* _Data for review_:
++++++++++
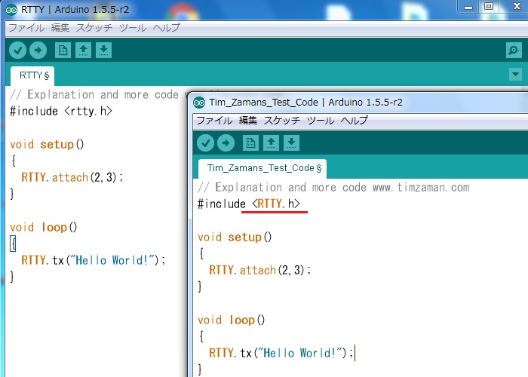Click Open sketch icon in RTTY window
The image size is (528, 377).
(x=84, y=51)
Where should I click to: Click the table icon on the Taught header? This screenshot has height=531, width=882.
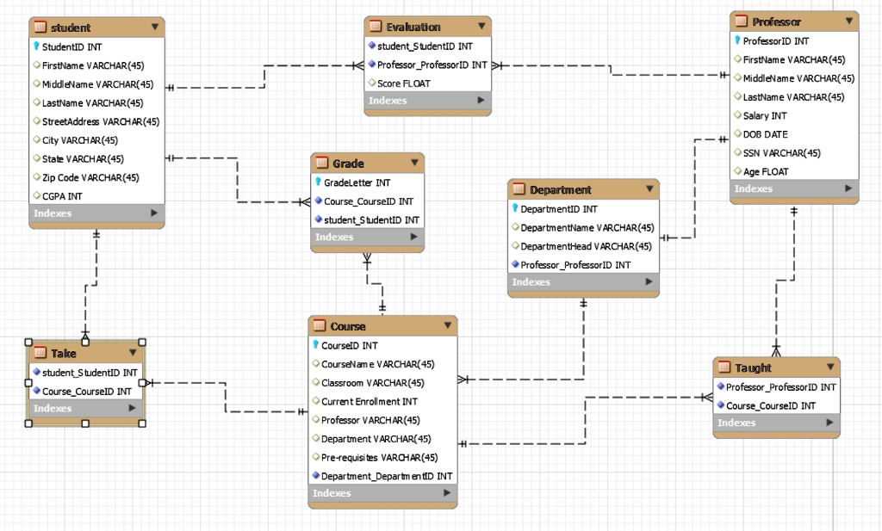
++++++++++
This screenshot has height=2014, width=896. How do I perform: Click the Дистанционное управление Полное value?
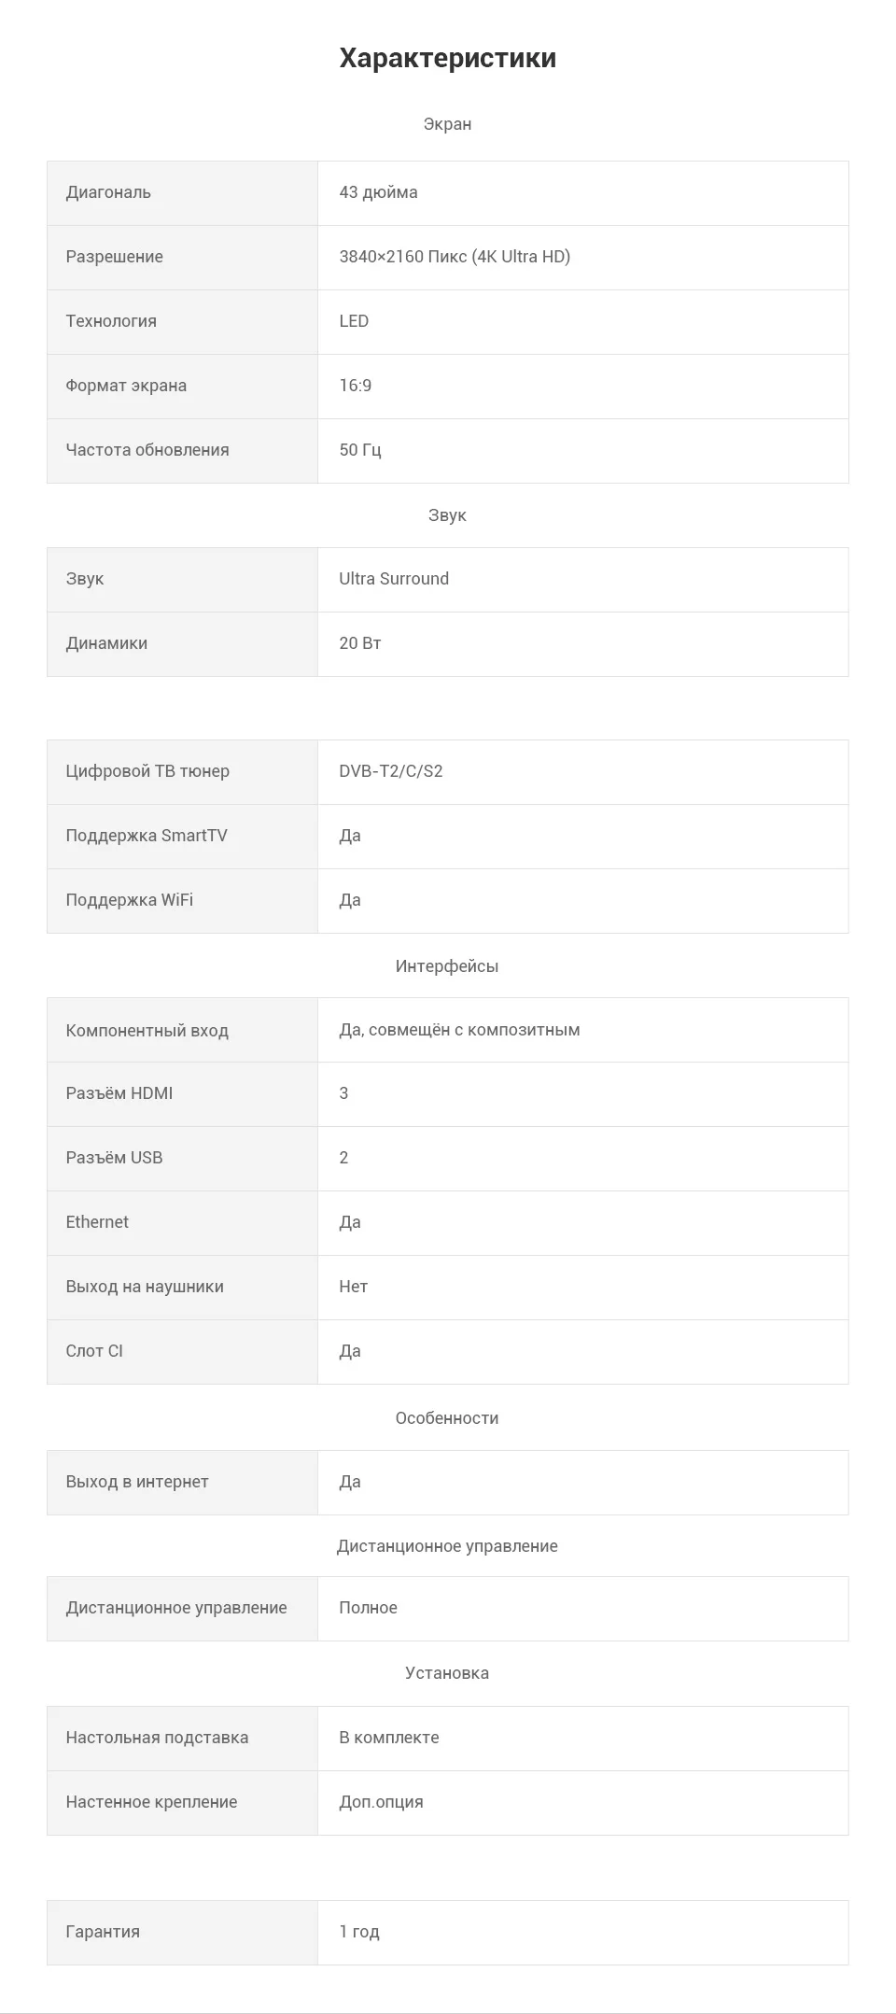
++++++++++
* _Exercise brief_:
Show every line of the material that includes the string "This".

* _Your response_:
Where should I click to: Click the table icon on the Taught header? This screenshot has height=531, width=882.
This screenshot has height=2014, width=896. How do I perform: Click the Дистанционное управление Полное value?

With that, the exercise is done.